The code is as follows:

import std.net.curl;
pragma(lib, "curl");
void main() {
        auto smtp = SMTP("smtp://localhost");
        smtp.mailTo(["[email protected]"]);
        smtp.mailFrom = "[email protected]";
        smtp.message = "Subject: Hello!
From: Your Name <[email protected]>
Content-Type: text/plain; charset=UTF-8

Hey there.";
        smtp.perform();
}

If you change the e-mail addresses and mail server to the ones you can actually use, that will send an e-mail with a subject line of Hello! and body text of Hey there.

Tip

If you cannot send e-mail through your mail server, try setting smtp.verbose = true; before sending the e-mail. This will cause the library to print debugging information when it runs.

How it works…

There are two common ways for applications to initiate an e-mail: to ask a Simple Mail Transfer Protocol (SMTP) server to relay it for them or to call a local application (often sendmail) to send it for them. Phobos has support for both: it can call a local application with std.process or it can talk to a mail relay server with std.net.curl, which is what we did here.
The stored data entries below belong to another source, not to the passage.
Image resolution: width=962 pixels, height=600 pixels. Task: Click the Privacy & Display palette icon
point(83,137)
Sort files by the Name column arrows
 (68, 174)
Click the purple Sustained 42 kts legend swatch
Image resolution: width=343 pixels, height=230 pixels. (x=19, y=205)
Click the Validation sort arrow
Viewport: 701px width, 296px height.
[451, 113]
The std.net.curl.SMTP module is a fairly low-level wrapper around the cURL library's functionality. To use it well, you need to manage the e-mail headers yourself and manage some protocol details such as building the array of all the mailTo recipients and putting a plain e-mail address in the mailFrom property. These properties are separate from the e-mail headers the end user sees. std.net.curl will not parse headers in the message body, nor will it add recipient headers from the properties.
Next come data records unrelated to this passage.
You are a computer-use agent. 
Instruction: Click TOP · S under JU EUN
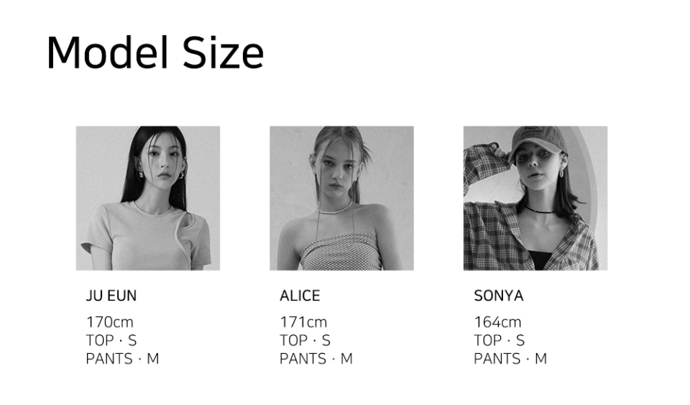coord(111,340)
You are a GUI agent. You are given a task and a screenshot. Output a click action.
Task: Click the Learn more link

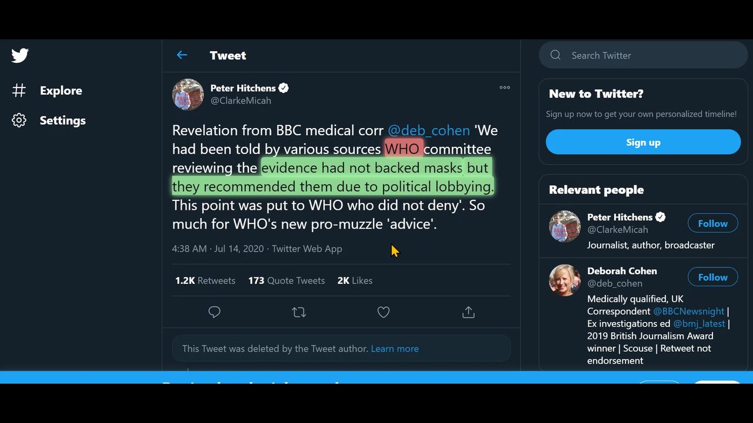[395, 349]
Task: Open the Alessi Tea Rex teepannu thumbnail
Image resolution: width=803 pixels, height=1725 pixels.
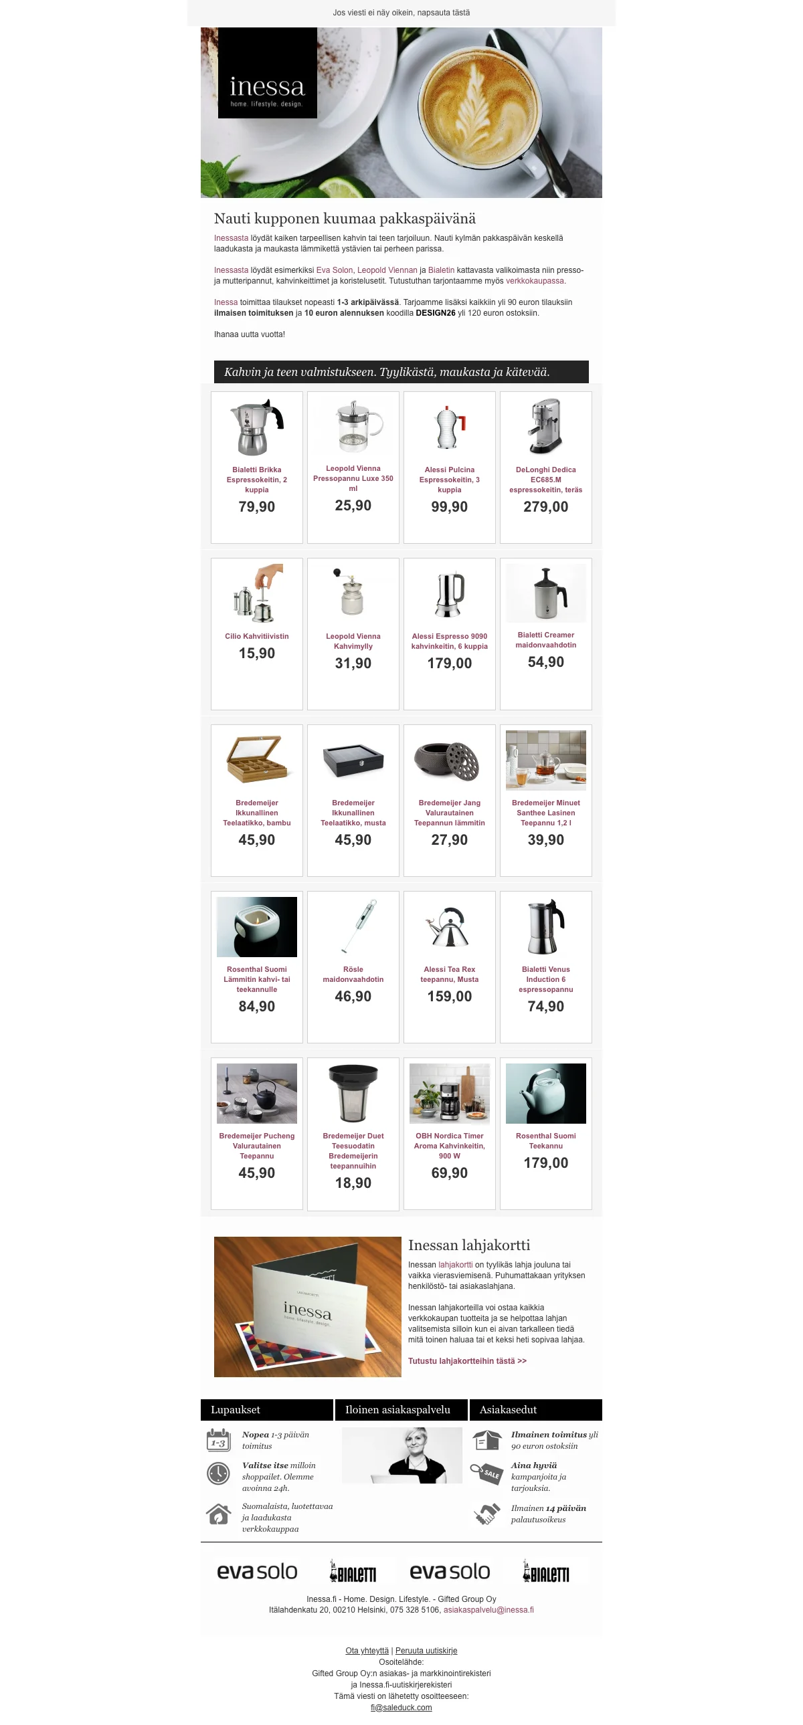Action: 449,926
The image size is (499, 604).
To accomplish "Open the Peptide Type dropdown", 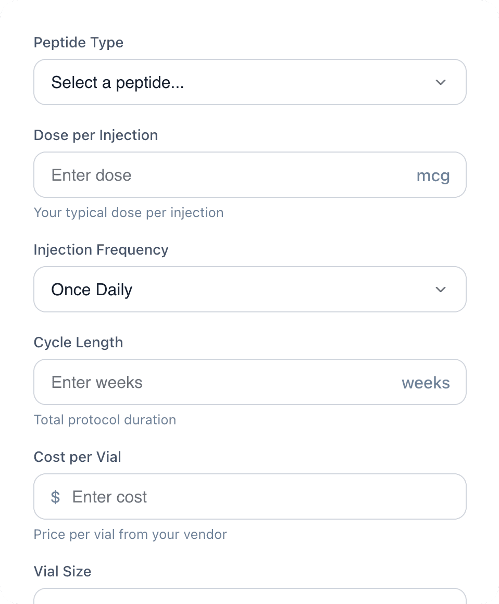I will click(x=250, y=82).
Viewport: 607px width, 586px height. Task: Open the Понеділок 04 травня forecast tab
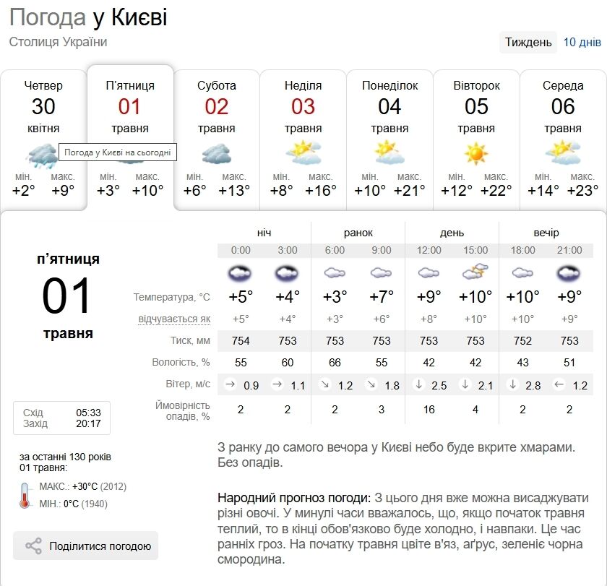[x=389, y=108]
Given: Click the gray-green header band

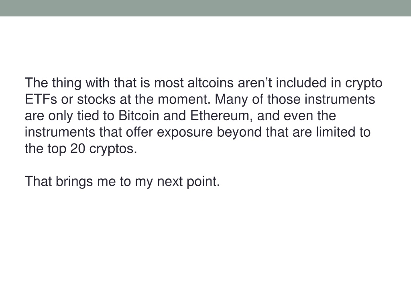Looking at the screenshot, I should click(x=206, y=8).
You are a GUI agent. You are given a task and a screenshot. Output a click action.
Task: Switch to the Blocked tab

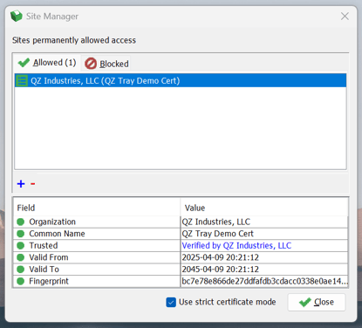[106, 64]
As a result, the mailTo property must contain all recipients, including the To, Cc, and Bcc lists. Additionally, the corresponding e-mail headers should be present in the message. Similarly, mailFrom should contain your e-mail address while the From: header in the message should also be present and include your name for display to the user.
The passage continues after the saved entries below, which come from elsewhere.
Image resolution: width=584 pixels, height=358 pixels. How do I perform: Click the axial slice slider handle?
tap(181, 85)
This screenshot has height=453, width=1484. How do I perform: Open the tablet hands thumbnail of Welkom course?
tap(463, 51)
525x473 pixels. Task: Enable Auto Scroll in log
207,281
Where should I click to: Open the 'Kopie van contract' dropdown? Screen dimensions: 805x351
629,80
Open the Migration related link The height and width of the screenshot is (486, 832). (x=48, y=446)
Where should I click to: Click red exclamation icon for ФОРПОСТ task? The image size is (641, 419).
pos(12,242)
A Content-Type header should also be present. E-mails will typically work without these components, but may not appear correctly on the recipient's computer.

The std.net.curl module also supports username and password-based SMTP authentication and the STARTTLS features often used by e-mail providers. To add your username and password, use setAuthentication. To use SSL or TLS, use the smtps:// protocol in the SMTP constructor as well as the appropriate port for your mail server (typically 465 or 587; check with your provider to be sure). It is written after a colon that follows the server name, for example, smtps://yourserver.com:465.

After constructing the message, a call to smtp.perform() will connect to the server and send the message. It may throw an exception saying it lost the connection to peer. This is most often caused by bad authentication information or an invalid recipient e-mail address. Be sure that your username is correct and you are sending to valid recipients; check that all addresses in the mailTo array are well formed. The std.net.email module has a helper function to validate that e-mail addresses are well-formed. You can also check that they have non-zero length and no extra white space.

Finally, to compile the program, we must add libcurl to the linker command. The easiest way to do this is to write pragma(lib, "curl") in your main file. You may also pass curl.lib to dmd on Windows or –L-lcurl to dmd on Posix systems.

There's more…

Creating and parsing e-mails can be a complex task due to the need to handle various character encoding rules, message headers, and the Multipurpose Internet Mail Extensions (MIME) standard for attachments, alternative bodies, and more.

From my Github repository, you can download my email.d file. The email.d file includes a EmailMessage class that permits you to build an e-mail message out of a property list and helper methods without worrying about the specific message format. Once the message is ready, you can call message.send() to send it via std.net.curl.SMTP. My email.d file depends on htmltotext.d, dom.d, and characterencodings.d to automatically convert HTML e-mails to a plain text alternative and parse incoming e-mails with different character sets.